Please reproduce the entries word for word, from the line holding "Where should I" through the end of the entries, inclusive, and leave the pictures out of your answer.

[Screen grounding entries]
--

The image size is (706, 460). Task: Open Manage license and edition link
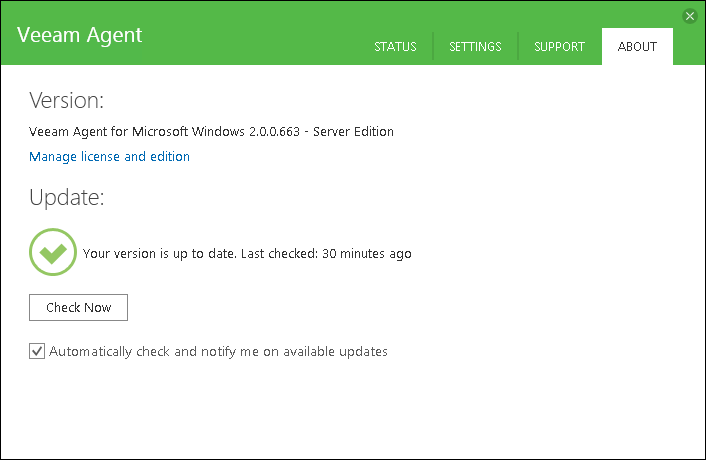coord(109,157)
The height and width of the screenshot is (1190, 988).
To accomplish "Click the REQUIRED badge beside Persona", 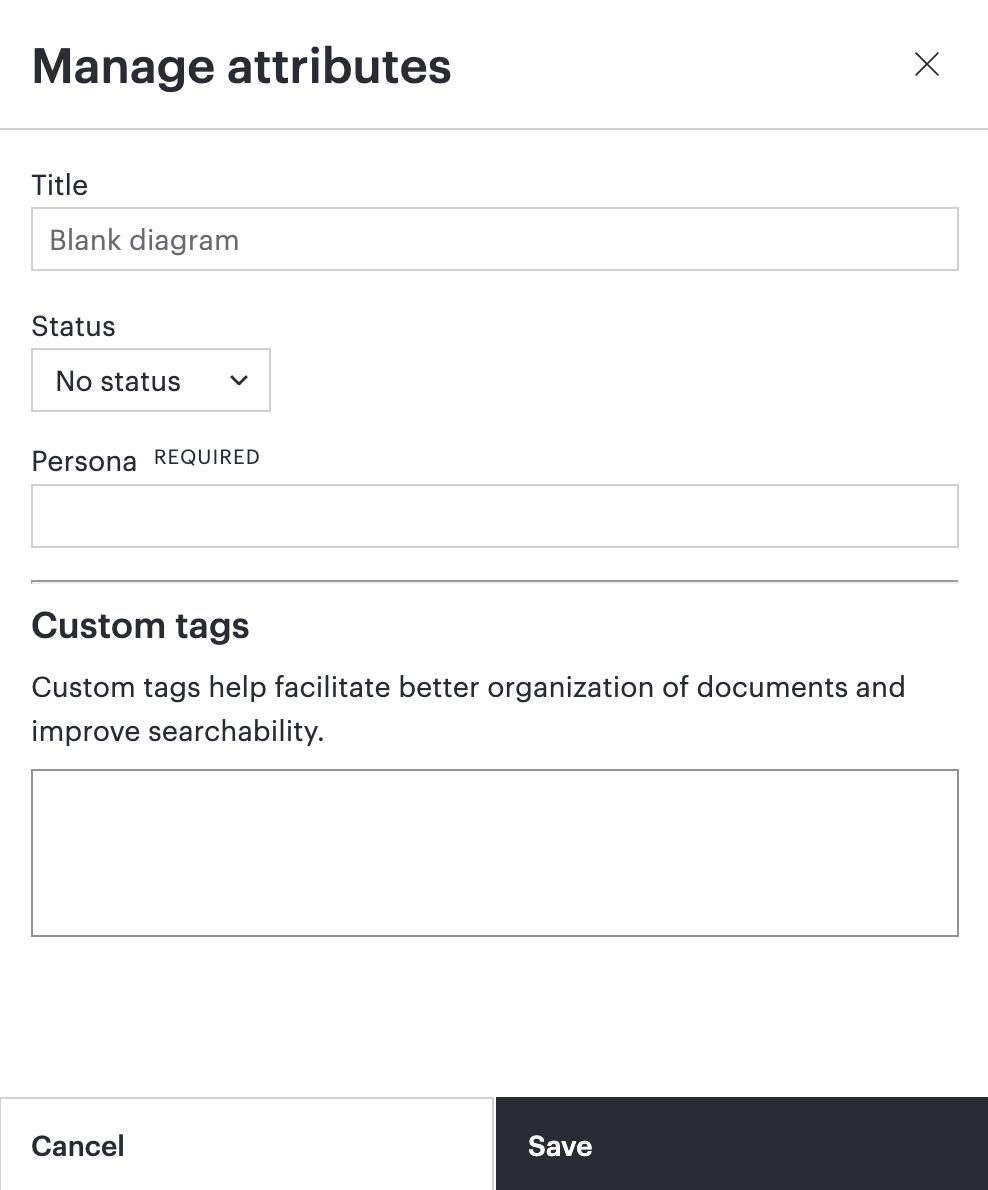I will click(207, 457).
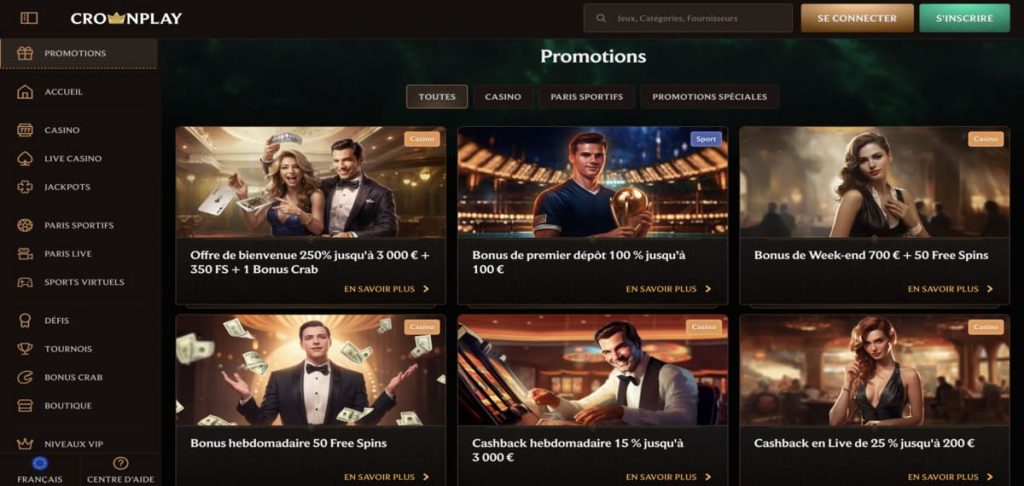Screen dimensions: 1024x486
Task: Switch to Paris Sportifs tab
Action: (x=586, y=97)
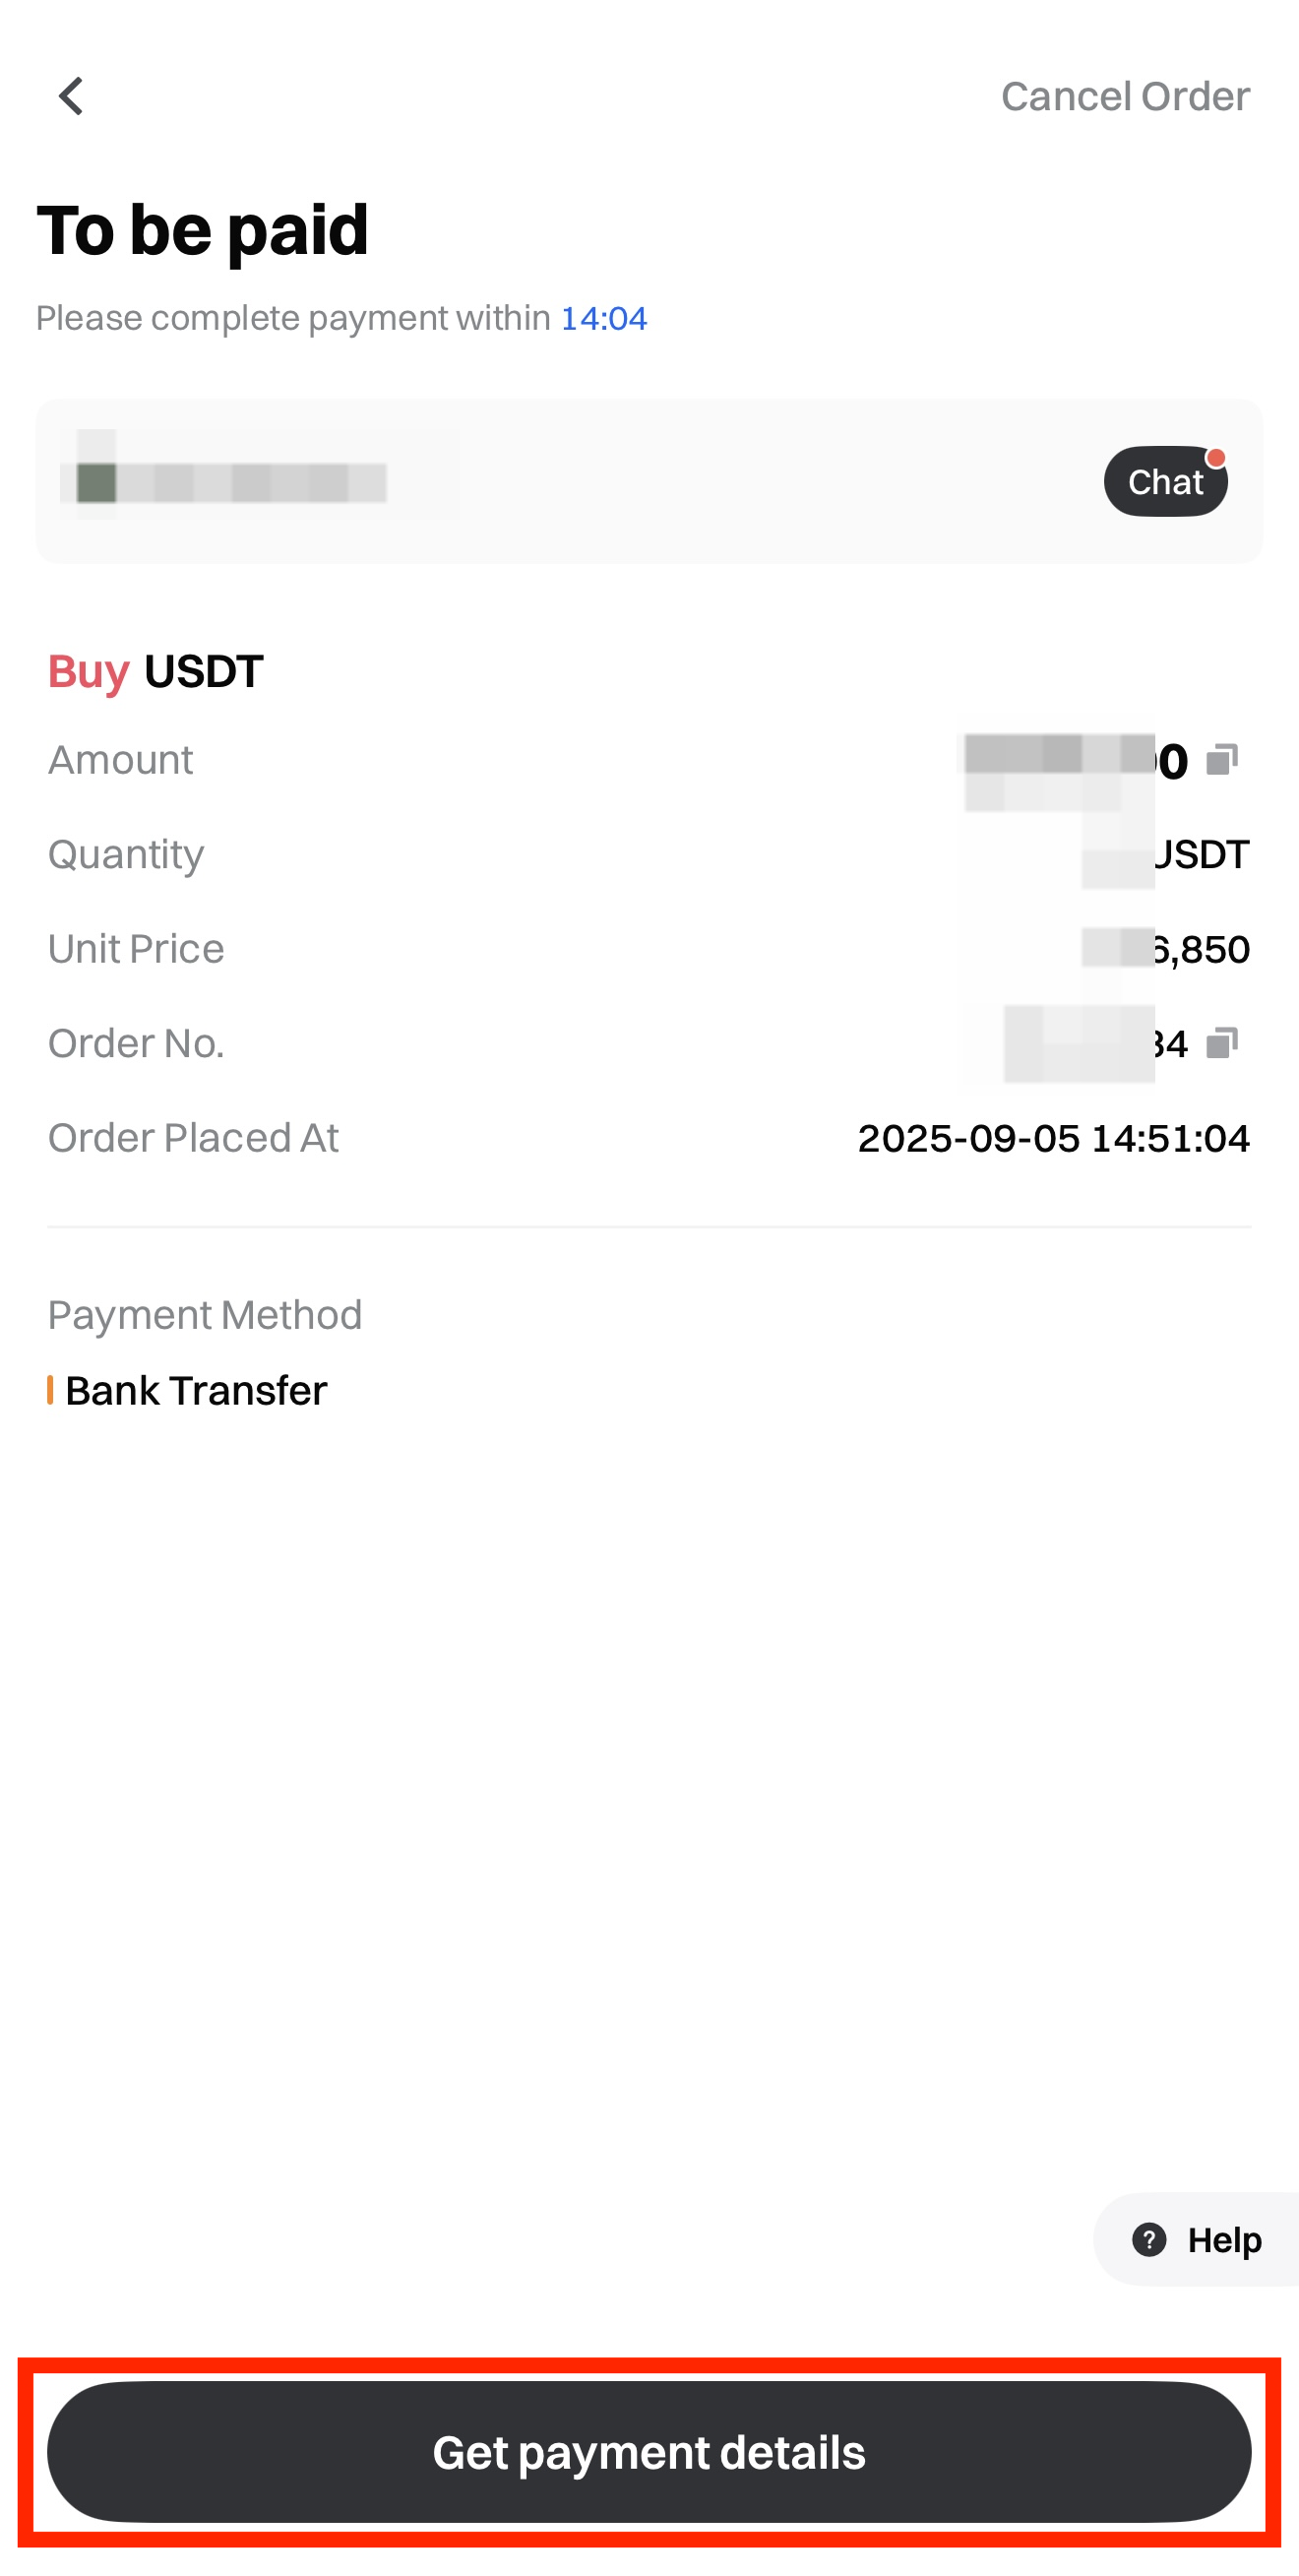
Task: Open the Help support bubble
Action: point(1198,2239)
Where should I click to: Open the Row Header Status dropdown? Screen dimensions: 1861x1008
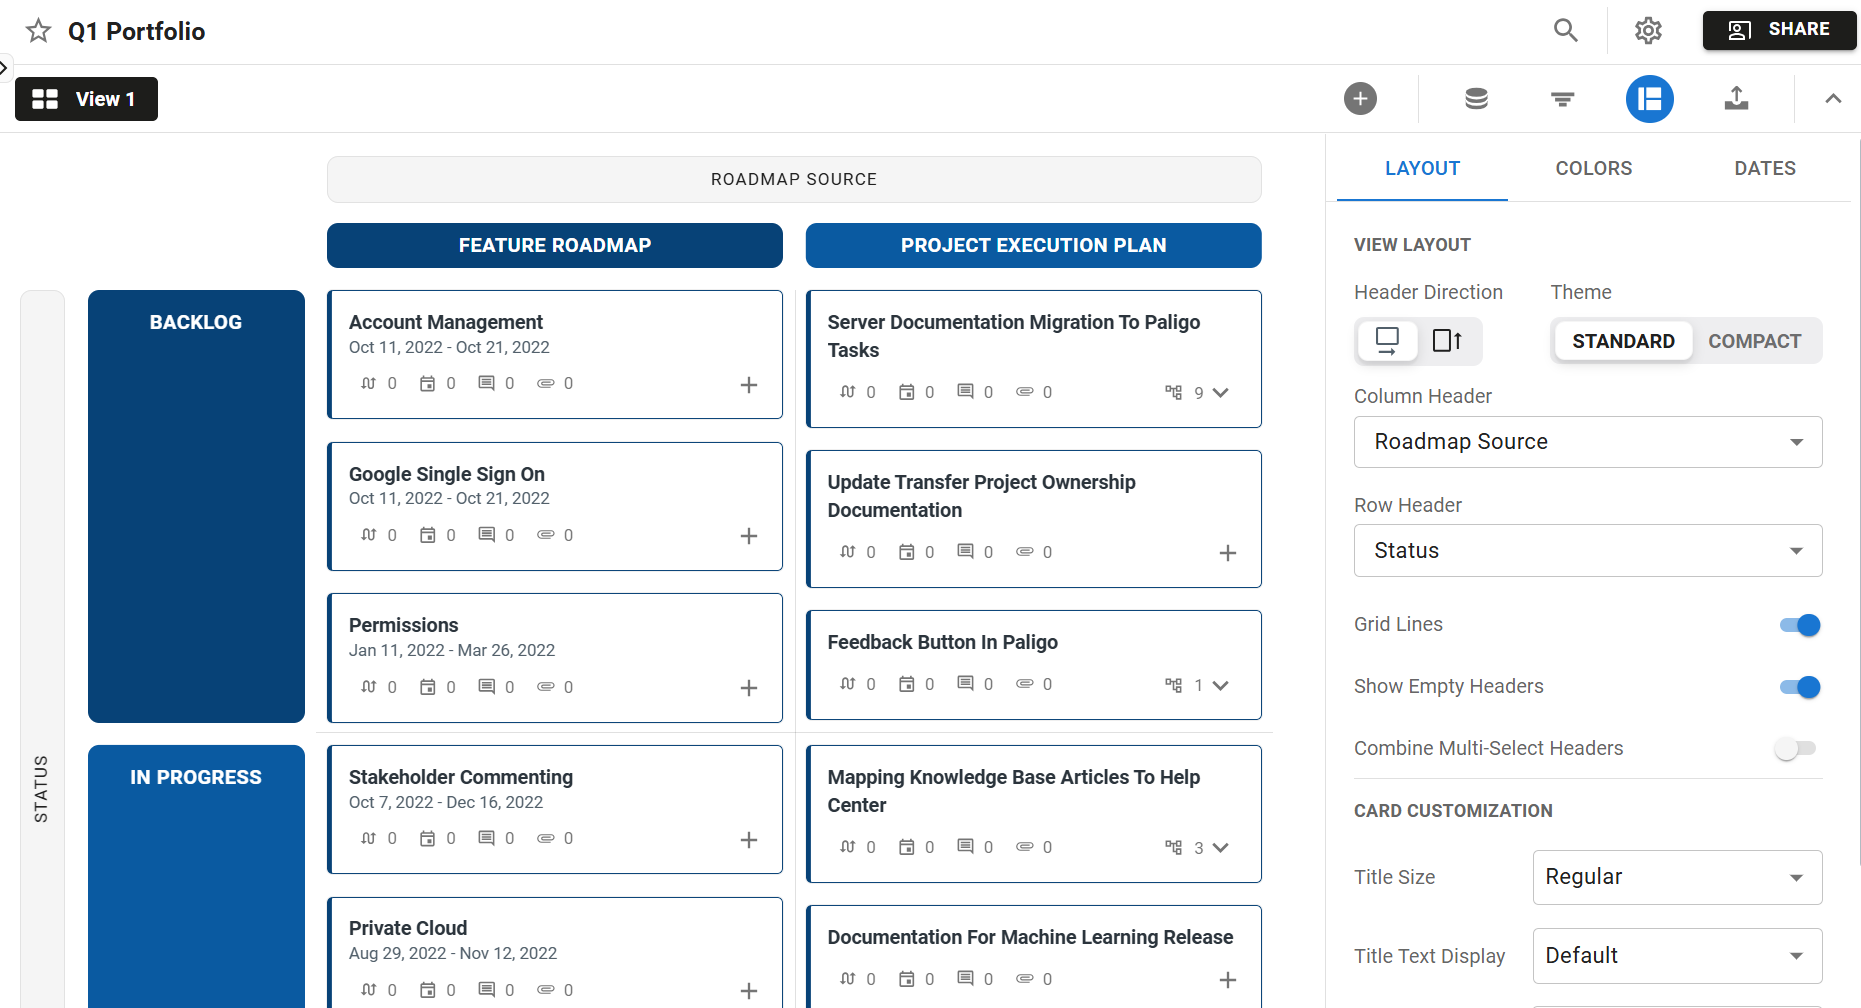pyautogui.click(x=1587, y=550)
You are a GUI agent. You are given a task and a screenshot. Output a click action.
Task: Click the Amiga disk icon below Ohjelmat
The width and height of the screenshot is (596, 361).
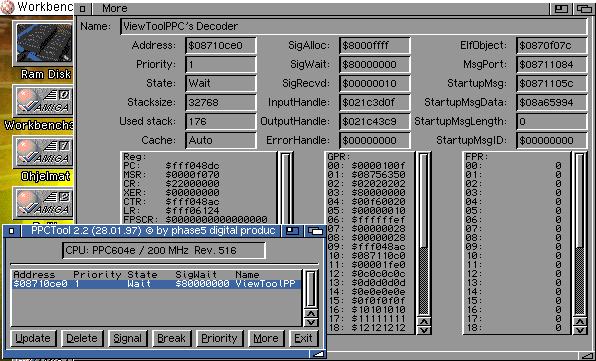coord(43,203)
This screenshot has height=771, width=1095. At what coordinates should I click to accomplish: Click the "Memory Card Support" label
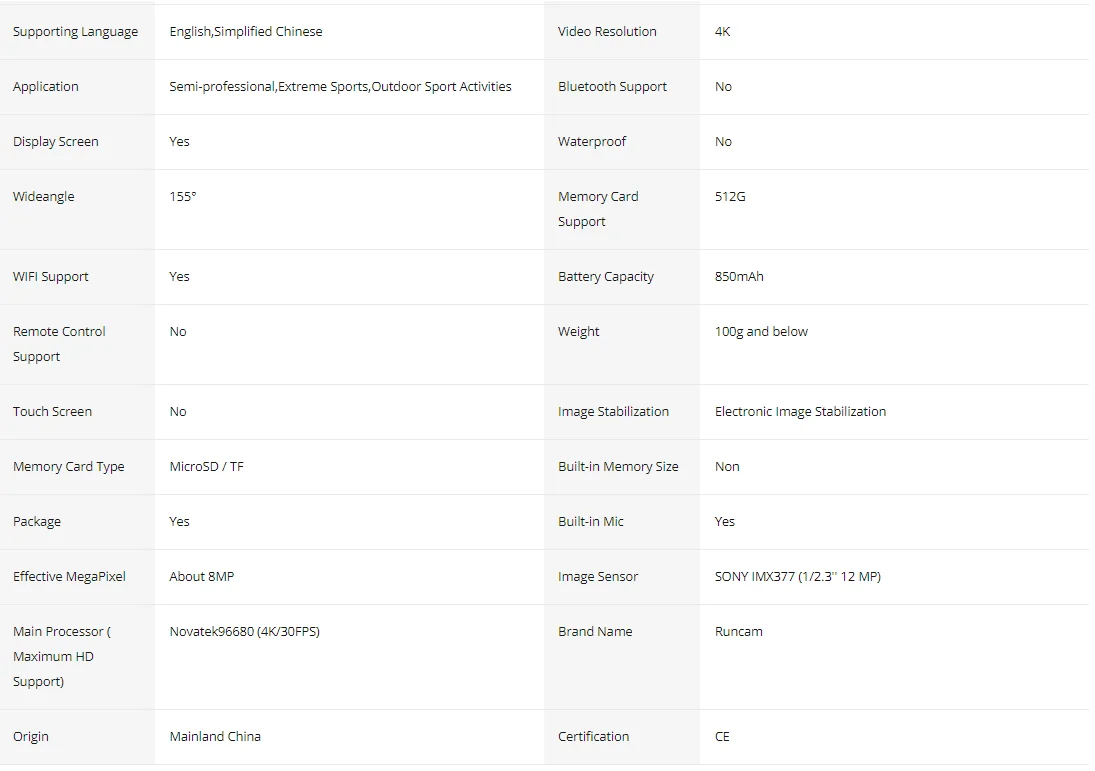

--

# EXERCISE SOLUTION
Where should I click to: Open the Row Header Status dropdown? Screen dimensions: 1861x1008
pyautogui.click(x=1587, y=550)
You are a GUI agent. You are given a task and a screenshot. Output a click action.
Task: Click the Amiga disk icon below Ohjelmat
The width and height of the screenshot is (596, 361).
coord(43,203)
This screenshot has height=771, width=1095. At what coordinates should I click to accomplish: Click the "Memory Card Support" label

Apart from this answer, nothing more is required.